Despite the limitations of this study, is there is a lack of studies exploring the profile of adolescents and young women with GD, as well as the comorbid presence of GD with substance-related problems and other behavioural addictions in this population. One of the main issues that emerges from these findings is the clear need to consider sex and age when designing treatments for people suffering from GD due to the clinical differences discussed throughout the manuscript. Furthermore, this study showed that the importance of the predictive variables for each addiction could differ from one addiction to another. These results are of great interest for prevention and intervention purposes.
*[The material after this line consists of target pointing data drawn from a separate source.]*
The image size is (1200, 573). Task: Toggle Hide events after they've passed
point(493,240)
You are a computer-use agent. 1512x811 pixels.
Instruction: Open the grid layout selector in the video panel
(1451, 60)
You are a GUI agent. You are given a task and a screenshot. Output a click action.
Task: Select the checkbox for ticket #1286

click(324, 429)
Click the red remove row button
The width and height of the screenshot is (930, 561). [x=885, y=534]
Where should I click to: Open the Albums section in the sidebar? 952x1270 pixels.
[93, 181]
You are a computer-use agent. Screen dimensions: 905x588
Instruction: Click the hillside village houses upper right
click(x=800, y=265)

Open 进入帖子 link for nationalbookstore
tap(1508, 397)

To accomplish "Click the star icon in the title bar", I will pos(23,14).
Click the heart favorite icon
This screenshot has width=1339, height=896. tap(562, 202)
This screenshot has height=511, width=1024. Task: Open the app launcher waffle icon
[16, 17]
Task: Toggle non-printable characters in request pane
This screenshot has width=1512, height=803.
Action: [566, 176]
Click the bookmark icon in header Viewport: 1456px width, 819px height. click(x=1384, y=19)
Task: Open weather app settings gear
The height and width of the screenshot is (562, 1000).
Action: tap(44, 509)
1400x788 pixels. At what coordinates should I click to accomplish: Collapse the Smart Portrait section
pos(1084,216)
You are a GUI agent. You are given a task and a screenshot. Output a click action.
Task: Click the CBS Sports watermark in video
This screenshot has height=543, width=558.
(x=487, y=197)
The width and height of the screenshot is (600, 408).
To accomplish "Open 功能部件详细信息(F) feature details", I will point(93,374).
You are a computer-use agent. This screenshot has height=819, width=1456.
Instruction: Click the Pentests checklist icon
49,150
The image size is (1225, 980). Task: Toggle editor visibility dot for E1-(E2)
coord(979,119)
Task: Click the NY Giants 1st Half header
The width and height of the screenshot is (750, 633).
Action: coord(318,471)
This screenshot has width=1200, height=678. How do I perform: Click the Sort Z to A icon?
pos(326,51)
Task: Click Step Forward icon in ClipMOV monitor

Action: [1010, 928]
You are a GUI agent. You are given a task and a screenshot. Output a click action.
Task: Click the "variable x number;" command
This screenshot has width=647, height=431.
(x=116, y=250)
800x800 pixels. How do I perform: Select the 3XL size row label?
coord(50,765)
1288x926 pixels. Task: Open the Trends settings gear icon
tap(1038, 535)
Given that higher co-morbidity in early ages is associated with worse prognosis and higher psychopathology in adulthood, the early detection, prevention and treatment of problems related to GD becomes essential.

Recommendation

Many of the therapeutic interventions with adolescents with GD are based on group therapy. Therapy groups are a tool that have demonstrated numerous benefits, highlighting the therapeutic power of the shared experience. There are usually not enough young women to generate a group just with them, however, they do make mixed groups (i.e. with young women and men together) in which age and gambling is a common factor among them. In this sense, the group allow us to observe a micro-representation of how these young people develop their gender roles in society. This allows us to act directly on gender biases, enabling us to seek a balance between autonomy (something culturally associated with the male gender role) and care, interdependence and emotional expressiveness (culturally associated with the female gender role). It should also be noted that interventions with youth are especially preventive for their further development in adulthood. Finally, we make an invitation to think "with gender glasses", that is, to look beyond what is a mere biological sex difference, and to consider the educational and socialisation process that determines gender, as well as its relation to the development of the symptom.